Unlike Spokker, I think weekdays will be more successful than weekends. Traffic sucks getting to a game on weeknights. I live 18 miles away and it takes me over an hour fighting that rush hour aggravation. The train is 20 minutes station to station for me; throw in the time to get there and wait for the train and I'm still under an hour with no aggravation. And no parking fee.

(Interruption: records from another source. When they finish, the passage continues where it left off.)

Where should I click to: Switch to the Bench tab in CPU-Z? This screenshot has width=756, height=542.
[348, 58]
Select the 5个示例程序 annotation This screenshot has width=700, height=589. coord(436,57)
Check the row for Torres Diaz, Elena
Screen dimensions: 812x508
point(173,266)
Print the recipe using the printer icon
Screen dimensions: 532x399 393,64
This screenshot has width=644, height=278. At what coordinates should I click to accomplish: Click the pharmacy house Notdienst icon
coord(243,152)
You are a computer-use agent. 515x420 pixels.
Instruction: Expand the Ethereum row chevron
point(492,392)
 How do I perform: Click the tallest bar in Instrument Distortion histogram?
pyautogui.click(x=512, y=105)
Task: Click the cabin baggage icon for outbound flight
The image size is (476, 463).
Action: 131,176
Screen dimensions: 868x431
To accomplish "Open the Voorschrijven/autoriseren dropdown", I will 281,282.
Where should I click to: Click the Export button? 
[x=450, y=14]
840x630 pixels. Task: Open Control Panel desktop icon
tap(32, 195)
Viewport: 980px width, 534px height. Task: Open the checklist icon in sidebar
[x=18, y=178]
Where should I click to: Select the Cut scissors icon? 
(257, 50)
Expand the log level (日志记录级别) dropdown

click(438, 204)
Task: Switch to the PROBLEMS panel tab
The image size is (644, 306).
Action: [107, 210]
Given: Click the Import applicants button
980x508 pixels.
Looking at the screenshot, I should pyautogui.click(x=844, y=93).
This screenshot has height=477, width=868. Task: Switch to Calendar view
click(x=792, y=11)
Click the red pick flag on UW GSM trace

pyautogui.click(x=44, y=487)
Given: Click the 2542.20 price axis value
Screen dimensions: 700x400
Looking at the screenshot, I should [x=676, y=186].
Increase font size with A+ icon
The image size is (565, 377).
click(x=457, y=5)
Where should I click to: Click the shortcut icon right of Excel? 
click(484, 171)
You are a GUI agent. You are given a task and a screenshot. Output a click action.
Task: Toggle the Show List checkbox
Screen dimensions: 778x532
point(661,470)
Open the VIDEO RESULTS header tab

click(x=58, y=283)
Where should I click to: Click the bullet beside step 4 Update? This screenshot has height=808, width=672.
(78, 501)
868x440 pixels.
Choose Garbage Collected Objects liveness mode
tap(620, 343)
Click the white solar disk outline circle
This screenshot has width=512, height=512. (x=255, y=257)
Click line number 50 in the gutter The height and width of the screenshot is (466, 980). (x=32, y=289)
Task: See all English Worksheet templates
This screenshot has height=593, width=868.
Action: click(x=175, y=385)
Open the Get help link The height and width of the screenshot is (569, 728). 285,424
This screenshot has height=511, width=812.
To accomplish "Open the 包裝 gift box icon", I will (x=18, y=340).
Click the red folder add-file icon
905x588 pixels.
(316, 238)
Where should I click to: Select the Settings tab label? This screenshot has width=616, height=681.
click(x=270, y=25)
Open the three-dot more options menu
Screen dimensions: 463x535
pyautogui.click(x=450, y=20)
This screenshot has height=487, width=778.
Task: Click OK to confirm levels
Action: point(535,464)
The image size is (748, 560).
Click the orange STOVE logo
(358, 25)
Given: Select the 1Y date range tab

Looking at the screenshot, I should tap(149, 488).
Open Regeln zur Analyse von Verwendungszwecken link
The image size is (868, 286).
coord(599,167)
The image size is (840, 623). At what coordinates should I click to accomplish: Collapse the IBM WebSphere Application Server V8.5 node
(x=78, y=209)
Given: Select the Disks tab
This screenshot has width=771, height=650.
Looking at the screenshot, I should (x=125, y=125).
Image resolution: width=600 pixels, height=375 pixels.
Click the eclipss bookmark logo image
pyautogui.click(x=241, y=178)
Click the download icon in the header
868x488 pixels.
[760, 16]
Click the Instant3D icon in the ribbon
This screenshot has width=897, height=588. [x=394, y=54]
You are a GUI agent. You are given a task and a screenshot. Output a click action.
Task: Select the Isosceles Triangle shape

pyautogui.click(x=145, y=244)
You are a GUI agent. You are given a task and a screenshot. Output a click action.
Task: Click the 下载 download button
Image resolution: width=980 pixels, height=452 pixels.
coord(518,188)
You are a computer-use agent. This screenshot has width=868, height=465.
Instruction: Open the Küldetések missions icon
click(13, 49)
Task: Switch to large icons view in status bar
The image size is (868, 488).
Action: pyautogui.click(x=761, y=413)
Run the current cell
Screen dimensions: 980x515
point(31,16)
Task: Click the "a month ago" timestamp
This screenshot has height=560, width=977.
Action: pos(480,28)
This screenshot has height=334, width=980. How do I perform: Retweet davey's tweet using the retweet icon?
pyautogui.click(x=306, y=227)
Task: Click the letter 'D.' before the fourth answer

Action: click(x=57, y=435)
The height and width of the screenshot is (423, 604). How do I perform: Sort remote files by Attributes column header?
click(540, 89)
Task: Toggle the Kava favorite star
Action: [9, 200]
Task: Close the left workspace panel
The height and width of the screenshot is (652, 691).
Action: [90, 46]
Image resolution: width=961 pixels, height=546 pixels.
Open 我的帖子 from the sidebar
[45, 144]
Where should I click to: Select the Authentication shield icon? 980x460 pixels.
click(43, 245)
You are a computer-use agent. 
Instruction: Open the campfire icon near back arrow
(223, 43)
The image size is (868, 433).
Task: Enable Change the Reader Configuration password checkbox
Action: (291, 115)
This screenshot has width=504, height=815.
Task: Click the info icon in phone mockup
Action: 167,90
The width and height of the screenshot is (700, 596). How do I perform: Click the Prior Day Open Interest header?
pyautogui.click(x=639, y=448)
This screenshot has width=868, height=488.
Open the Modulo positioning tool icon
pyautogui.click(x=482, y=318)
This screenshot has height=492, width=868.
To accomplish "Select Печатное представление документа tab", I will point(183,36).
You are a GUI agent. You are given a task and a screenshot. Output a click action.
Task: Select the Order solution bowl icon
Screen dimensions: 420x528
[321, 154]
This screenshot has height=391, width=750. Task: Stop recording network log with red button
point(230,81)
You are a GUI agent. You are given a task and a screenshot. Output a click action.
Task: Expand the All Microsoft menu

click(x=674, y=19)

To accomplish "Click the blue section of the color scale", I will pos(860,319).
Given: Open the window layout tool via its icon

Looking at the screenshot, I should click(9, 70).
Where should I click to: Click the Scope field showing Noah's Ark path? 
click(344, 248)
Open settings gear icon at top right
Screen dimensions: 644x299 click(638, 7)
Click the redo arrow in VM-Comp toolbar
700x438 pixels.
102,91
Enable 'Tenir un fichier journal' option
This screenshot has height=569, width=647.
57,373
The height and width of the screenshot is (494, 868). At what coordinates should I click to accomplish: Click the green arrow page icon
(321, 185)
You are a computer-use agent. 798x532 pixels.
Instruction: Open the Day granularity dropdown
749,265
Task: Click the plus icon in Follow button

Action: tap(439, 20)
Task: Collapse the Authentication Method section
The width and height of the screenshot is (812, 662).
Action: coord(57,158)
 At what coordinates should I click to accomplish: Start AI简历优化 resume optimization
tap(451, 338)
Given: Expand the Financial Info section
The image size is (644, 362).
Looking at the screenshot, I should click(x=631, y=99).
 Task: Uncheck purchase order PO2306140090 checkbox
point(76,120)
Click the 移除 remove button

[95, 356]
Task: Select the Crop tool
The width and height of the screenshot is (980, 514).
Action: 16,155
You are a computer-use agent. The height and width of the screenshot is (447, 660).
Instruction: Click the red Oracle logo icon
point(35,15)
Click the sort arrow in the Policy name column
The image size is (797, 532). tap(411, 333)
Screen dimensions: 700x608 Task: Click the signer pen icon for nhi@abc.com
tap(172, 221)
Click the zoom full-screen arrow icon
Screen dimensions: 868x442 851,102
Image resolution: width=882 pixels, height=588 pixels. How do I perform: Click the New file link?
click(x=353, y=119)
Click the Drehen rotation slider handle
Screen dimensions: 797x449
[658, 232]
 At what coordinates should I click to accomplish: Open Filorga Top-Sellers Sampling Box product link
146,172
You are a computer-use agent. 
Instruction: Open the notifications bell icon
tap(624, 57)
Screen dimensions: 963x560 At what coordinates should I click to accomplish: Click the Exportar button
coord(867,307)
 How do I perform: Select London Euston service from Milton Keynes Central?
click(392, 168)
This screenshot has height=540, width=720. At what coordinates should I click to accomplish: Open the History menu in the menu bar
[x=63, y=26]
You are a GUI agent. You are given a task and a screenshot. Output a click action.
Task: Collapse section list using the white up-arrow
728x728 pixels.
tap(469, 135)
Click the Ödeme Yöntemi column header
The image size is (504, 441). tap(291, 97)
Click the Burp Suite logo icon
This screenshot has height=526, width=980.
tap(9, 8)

There already is a decent contingent using Metrolink/Amtrak to games and Amtrak home. As I mentioned above, the big negative is waiting so long after a game on a weeknight.


----------



## Rumpled (Apr 11, 2011)

Trogdor said:


> Shawn Ryu said:
> 
> 
> > My guess is that extending the promotions to the people down in the OC is a violation of MLB law. I believe the OC, where the OC line serves, belongs to the Anaheim Angels as a territory.
> ...


1) True

2) True, but MLB does have a say it what its' teams can get involved in marketing wise or subsidizing a service.


----------



## WhoozOn1st (Apr 15, 2011)

Though it's too soon to know if it'll be a regular thing, a follow-up e-mail from Metrolink was received today as a reminder of the Dodger trains and train/game ticket packages. I won't be returning to Dodger stadium until there's a change in team ownership, but it's still good to see the rail marketing effort.


----------



## WhoozOn1st (May 12, 2011)

I don't usually follow the Angels because, well, they're the Angels. And I don't usually read this columnist because he's an idiot and writes like one; sort of an Erma Bombeck for sports. But he rode a Metrolink Angels Express to an Angels-White Sox game and did a column about it, so...

The rail deal to Angel Stadium

"Back to this new train for a second, and the miracle of rail travel. We board in downtown L.A. at 5:30, leave at 5:50 and arrive in Anaheim about an hour later. I suppose you could drive the 60-mile round trip on your own, gripping the steering wheel a little tighter with each passing furlong. Do you ever have those dreams where you're braking in your sleep? I do. Poor dog.

"This train experience, though, is the real deal, available weekdays, and yes, I said $7 round trip. It reminds me of riding the El to a Cubs game or the No. 4 train to Yankee Stadium."


----------



## trainman74 (May 12, 2011)

WhoozOn1st said:


> It reminds me of riding the El to a Cubs game...


You ride the 'L' to a Cubs game, not "the El." The L.A. Times should know this, given that they're owned by a Chicago outfit.


----------